Erik Satie is a French composer from the end of the 19th century and the beginning of the 20th century; he’s part of modernism. He’s known for his particular, caustic and personal style, conducted notably against romanticism’s conventions.
Satie starts studying music with the organist d’Honfleur, then enters the Conservatoire de Paris where he gets mediocre results. His first melodies are published as from 1887 by his father (Gymnopédies); as from that time, Satie is a precursor in many fields which will flourish later: graphic music (with no bar line) and conceptual music, collage music.
He establishes himself in Montmartre and works as a pianist-accompanist at the cabaret Le Chat Noir, where he bonds with Mallarmé, Verlaine, or Claude Debussy. He composes pieces depending on his friendships at the moment: Le Fils des Etoiles for the Rose-Croix, Uspud (Christian ballet) with the poet Contamine, Danses gothiques then Vexations about his lover Suzanne Valadon. A while after having created the Eglise Métropolitaine d’art de Jésus-Conducteur, he abruptly devotes himself to the music-hall genre.
At 39 years old, he decided to get a diploma at the Schola Cantorum of Vincent d’Indy, where he gets first class honours, kind of in order to contradict his detractors (Trois morceaux en forme de poire). During the War, he met Jean Cocteau, with whom he worked on a ballet and then in Les Six (Georges Auric, Louis Durey, Arthur Honegger, Darius Milhaud, Francis Poulenc, Germaine Tailleferre).
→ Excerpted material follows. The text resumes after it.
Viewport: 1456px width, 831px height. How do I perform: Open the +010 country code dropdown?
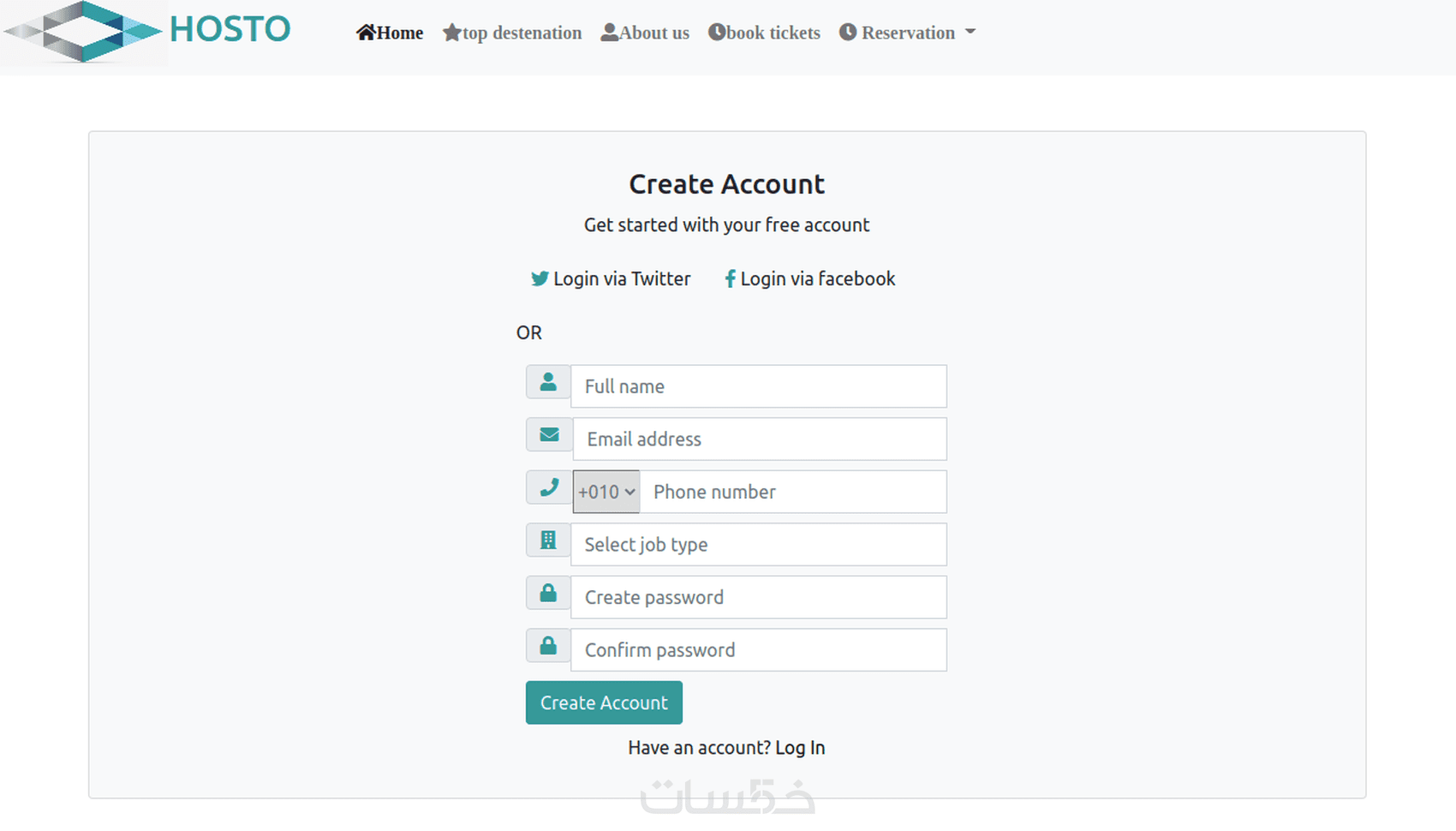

His entire life, Satie fought against artistic conformism (romantism, impressionism, Wagnerism), by joining the Dadaism movement for example, or by keeping his distance from Parisian high society life and despising freely music critics of his time. His reputation as an agitator sometimes overtakes the true role his music, avant-gardist, accessible and simple at the same time, has played at the very beginning of the 20th century.